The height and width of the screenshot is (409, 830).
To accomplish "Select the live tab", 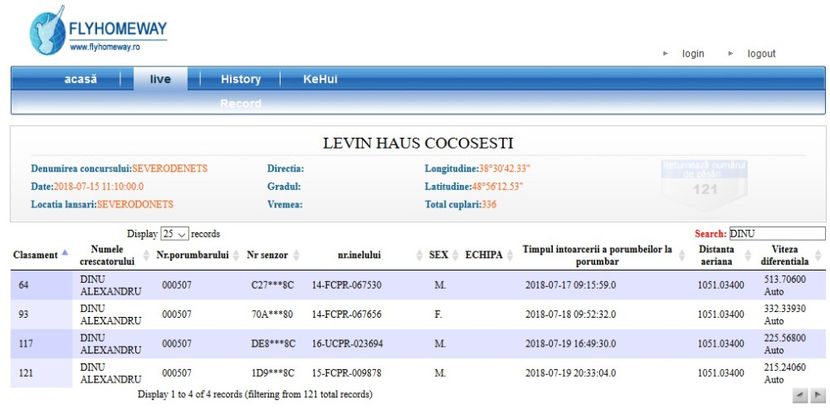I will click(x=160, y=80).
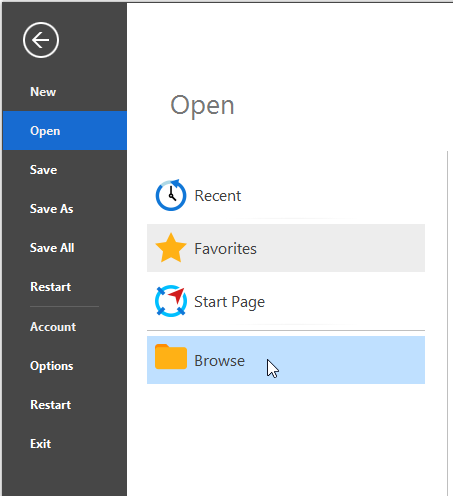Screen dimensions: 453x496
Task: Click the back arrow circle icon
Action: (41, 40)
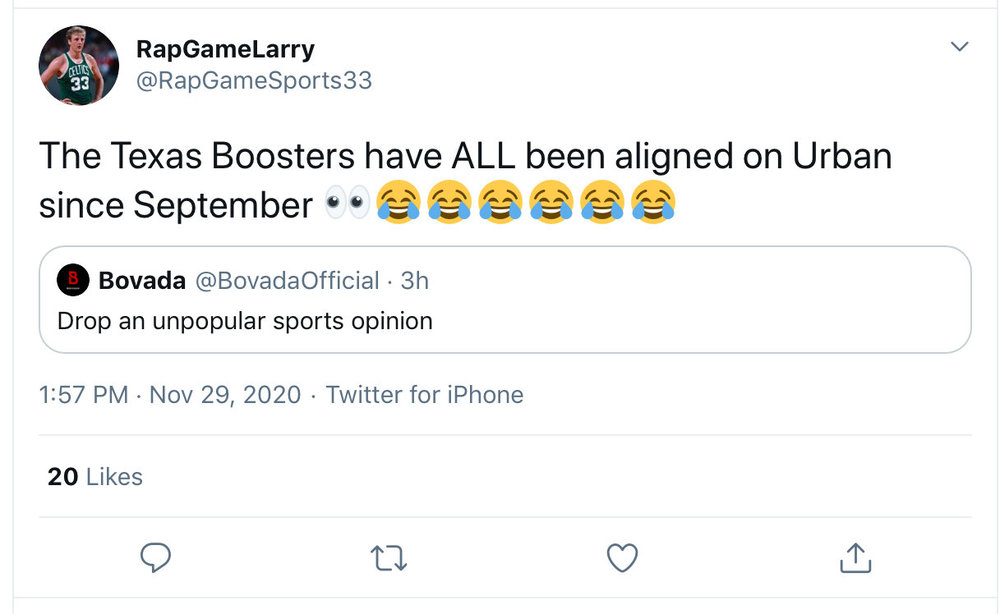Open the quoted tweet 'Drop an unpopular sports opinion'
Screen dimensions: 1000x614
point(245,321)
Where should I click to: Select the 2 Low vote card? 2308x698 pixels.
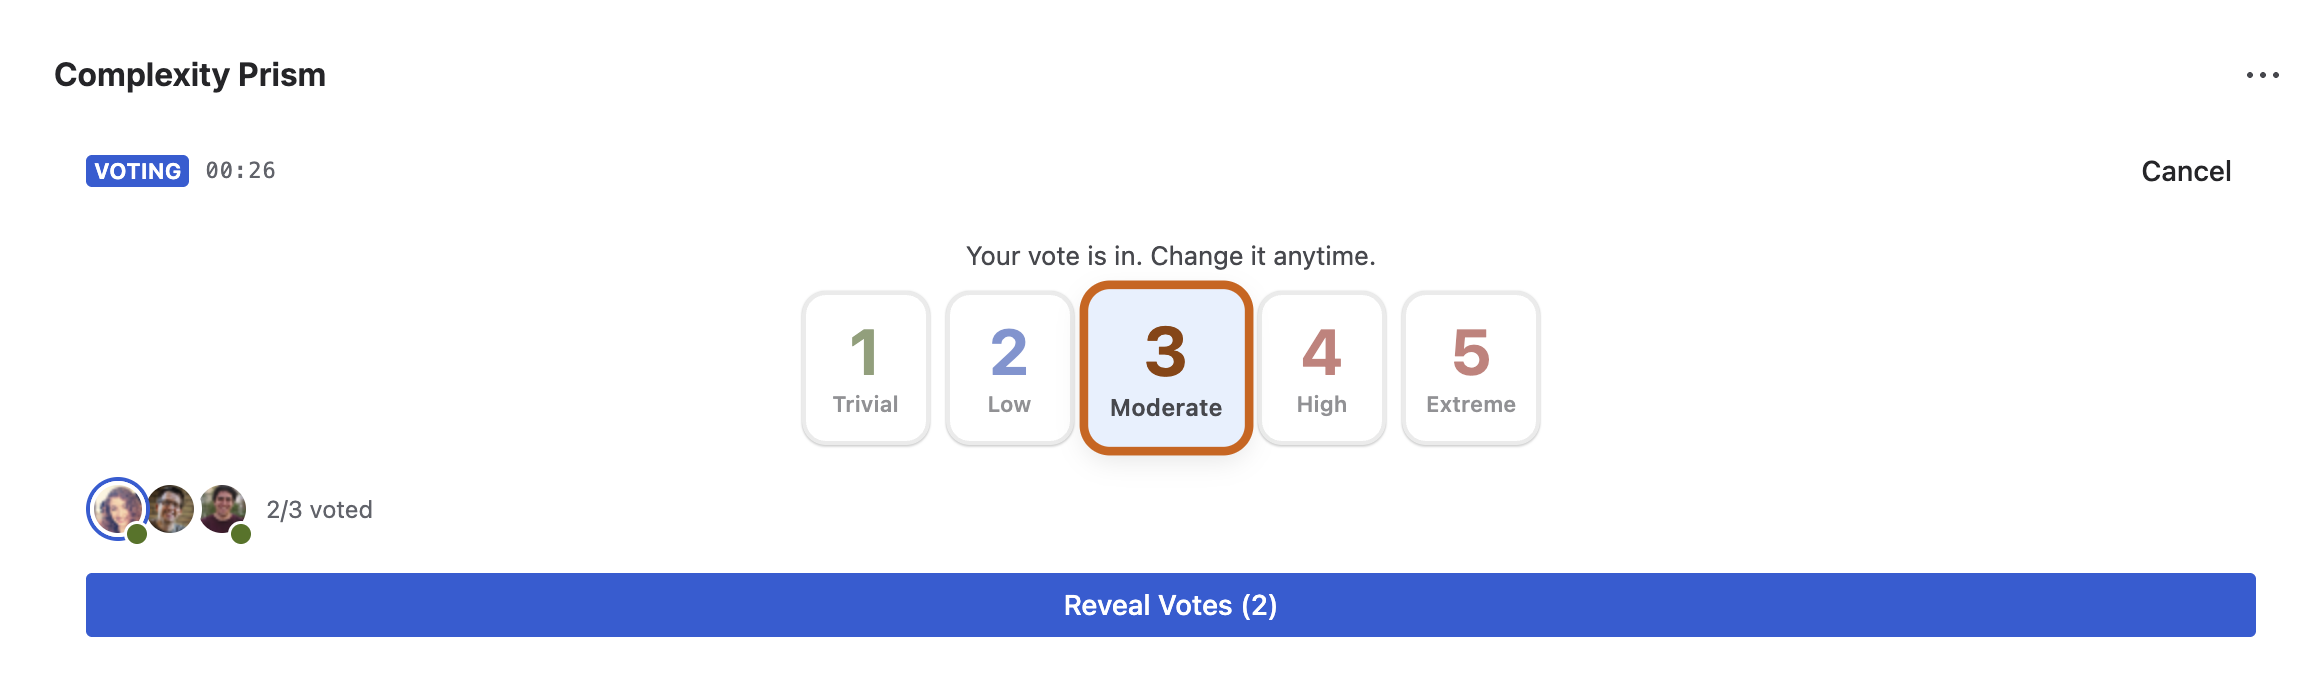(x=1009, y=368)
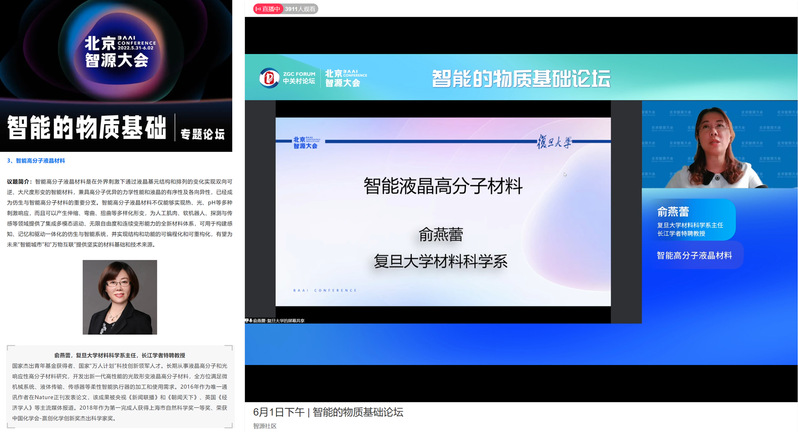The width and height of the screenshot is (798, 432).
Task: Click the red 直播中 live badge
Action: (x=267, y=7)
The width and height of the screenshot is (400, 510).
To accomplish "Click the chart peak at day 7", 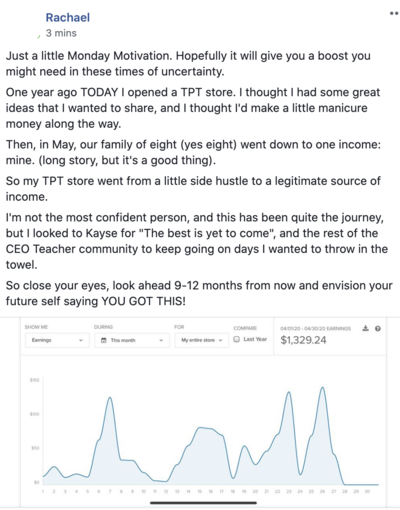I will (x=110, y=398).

^^^^^^^^^^^^^^^^

Requirement –
Only the lines above from the one containing "Where should I" through the one containing "The width and height of the screenshot is (400, 510)." should be returned, verbatim and inclusive, with pictures excluded.

Task solution –
Where should I click to: Select the 2 Low vote card? 2308x698 pixels.
(x=1009, y=368)
The width and height of the screenshot is (798, 432).
Task: Click the red 直播中 live badge
Action: (x=267, y=7)
The width and height of the screenshot is (400, 510).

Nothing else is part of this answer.